Biography:

Kathy Kreiner made her first of three Olympic appearances at Sapporo 1972 with modest results in the slalom and downhill. Her second Olympics at Innsbruck 1976 weren’t going terribly well either having finished 19th in the downhill and not finishing the slalom. But on Friday the 13th, a confident 18-year-old Kreiner just knew she was going to win despite being such a long shot. She was the first skier out of the start hut posting the time to beat, which no one did – including the prohibitive favourite, German Rosi Mittermaier, who finished 0.12 seconds behind and was attempting to become the first woman to sweep all three Olympic alpine skiing titles in one Games, having won the first two. Kreiner won the same Olympic gold medal Nancy Greene had eight years earlier at Grenoble 1968. She had become the youngest-ever alpine skiing Olympic champion and produced the only gold medal by a Canadian at Innsbruck 1976. Kreiner did not defend her Olympic title at Lake Placid 1980, but had impressive finishes of fifth in the downhill, ninth in the giant slalom and 15th in the slalom.

The youngest of six children, Kreiner who was coached by her father, was a natural on the slopes. She was on skis by three and racing by seven. She was inspired by stories of Grenoble 1968 told by her father who was the Canadian team doctor and saw Nancy Greene win her giant slalom gold. At 12, Kreiner was the youngest ever to win the Mt. Tremblant Taschereau downhill race and at 14 she was invited to join the national team. Kreiner’s first World Cup podium finish was in 1973 and the following year she had her first and only World Cup victory at age 16 at Pfronten, Germany, winning by one second. After a decade on the World Cup circuit, Kreiner finished with one victory, seven podium finishes (one downhill, six giant slalom) and 45 top-10 finishes. By virtue of her 1976 Olympic title, Kreiner was also the concurrent world champion. She won five gold and six silver medals at the national championships.

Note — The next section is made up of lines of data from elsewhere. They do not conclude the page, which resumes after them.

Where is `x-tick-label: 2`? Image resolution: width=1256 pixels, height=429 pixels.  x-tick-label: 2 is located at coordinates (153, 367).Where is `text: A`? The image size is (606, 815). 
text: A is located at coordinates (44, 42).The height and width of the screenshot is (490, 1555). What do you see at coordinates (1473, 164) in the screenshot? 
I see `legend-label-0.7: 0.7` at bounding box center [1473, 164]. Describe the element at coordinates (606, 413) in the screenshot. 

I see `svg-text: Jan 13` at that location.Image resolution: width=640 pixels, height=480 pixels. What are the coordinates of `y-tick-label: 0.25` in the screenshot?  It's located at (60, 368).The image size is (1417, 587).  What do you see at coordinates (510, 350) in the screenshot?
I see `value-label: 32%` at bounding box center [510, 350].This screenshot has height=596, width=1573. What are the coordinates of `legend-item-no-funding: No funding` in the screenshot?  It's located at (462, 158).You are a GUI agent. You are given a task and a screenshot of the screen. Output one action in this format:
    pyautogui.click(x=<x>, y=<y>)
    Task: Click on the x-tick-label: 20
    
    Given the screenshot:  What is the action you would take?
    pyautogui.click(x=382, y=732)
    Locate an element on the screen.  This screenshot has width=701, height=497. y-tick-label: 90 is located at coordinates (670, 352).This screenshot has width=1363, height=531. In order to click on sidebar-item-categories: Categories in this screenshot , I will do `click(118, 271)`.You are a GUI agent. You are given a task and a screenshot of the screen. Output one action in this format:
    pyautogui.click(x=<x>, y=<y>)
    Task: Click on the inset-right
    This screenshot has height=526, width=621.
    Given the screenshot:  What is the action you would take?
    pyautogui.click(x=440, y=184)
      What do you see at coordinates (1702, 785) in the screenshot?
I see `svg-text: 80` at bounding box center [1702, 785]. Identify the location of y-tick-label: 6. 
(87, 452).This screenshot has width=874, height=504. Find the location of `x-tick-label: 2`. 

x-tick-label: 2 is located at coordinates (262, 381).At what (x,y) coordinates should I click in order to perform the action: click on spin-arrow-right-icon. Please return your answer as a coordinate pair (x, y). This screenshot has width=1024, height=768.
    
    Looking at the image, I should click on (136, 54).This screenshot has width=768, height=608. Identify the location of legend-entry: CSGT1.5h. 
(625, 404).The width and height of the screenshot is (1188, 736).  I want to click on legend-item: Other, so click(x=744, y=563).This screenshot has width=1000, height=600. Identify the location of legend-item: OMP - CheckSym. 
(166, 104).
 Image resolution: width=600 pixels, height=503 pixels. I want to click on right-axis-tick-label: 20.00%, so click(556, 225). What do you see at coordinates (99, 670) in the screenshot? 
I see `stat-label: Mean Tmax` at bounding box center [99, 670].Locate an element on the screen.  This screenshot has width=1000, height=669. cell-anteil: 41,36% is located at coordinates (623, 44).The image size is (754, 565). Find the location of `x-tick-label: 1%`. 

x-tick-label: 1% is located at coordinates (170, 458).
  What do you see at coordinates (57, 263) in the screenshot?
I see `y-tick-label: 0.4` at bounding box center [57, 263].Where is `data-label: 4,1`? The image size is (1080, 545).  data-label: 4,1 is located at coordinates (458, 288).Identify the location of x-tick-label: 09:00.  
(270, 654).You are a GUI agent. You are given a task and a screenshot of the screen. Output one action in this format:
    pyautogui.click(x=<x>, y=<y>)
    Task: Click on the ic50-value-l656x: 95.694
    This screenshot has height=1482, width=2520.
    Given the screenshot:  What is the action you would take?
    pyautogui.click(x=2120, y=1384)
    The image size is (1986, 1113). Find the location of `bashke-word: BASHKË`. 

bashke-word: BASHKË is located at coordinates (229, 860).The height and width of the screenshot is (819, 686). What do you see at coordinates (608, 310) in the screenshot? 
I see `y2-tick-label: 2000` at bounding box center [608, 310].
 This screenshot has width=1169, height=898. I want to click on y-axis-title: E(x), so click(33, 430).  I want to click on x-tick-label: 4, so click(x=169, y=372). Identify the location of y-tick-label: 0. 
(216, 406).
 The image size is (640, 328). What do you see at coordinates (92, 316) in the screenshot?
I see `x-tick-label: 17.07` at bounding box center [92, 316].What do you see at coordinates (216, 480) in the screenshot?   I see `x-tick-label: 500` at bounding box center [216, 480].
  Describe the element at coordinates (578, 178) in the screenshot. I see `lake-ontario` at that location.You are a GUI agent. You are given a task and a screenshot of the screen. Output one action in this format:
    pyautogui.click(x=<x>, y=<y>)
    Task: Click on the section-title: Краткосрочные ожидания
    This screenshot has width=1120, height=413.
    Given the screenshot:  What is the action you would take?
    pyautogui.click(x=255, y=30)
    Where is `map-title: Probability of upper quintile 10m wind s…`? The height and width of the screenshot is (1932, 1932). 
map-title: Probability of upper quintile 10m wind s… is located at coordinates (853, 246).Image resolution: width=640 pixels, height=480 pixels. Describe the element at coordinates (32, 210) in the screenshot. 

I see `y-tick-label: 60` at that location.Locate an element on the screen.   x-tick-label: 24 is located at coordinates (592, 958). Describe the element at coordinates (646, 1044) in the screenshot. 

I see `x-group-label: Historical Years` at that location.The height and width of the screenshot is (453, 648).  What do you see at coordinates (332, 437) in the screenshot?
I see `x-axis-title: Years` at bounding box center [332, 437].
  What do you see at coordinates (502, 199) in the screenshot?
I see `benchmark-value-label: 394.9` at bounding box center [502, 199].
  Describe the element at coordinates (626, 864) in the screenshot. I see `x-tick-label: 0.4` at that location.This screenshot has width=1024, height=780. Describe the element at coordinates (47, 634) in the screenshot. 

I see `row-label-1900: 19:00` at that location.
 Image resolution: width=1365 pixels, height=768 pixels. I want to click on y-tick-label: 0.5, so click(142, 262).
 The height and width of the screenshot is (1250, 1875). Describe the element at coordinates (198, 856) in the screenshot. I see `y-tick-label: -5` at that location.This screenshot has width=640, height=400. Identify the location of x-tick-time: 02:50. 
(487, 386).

Kreiner left the national team in 1980 and competed for a year as an independent skier. Following her retirement from racing in 1981, she earned a Master’s degree in sports psychology from the University of Ottawa. Staying close to sport, Kreiner pursued a career as an elite athlete mental trainer specializing in neuro feedback. Settling in Vancouver, British Columbia, she married former freestyle skier Dave Phillips and together they had three children. She became a competitive slalom water skier, continued to ski recreationally, hike and volunteer in her community. At Calgary 1988, Kreiner was a bearer of the Olympic flag in the Opening Ceremony. Her sister Laurie was a two-time Olympian (1972, 1976) in alpine skiing with her best finish just off the podium in fourth in giant slalom at Sapporo 1972.

In 1976, Kreiner received the Bobbie Rosenfeld Award as Canada’s top female athlete and was inducted into Canada’s Sports and Canadian Olympic Halls of Fame; the Canadian Skiing Hall of Fame in 1984 and Ontario Sports Hall of Fame in 2002. In 2015, she was inducted along with her father as a builder, posthumously, and sister into the Timmins Sports Hall of Fame.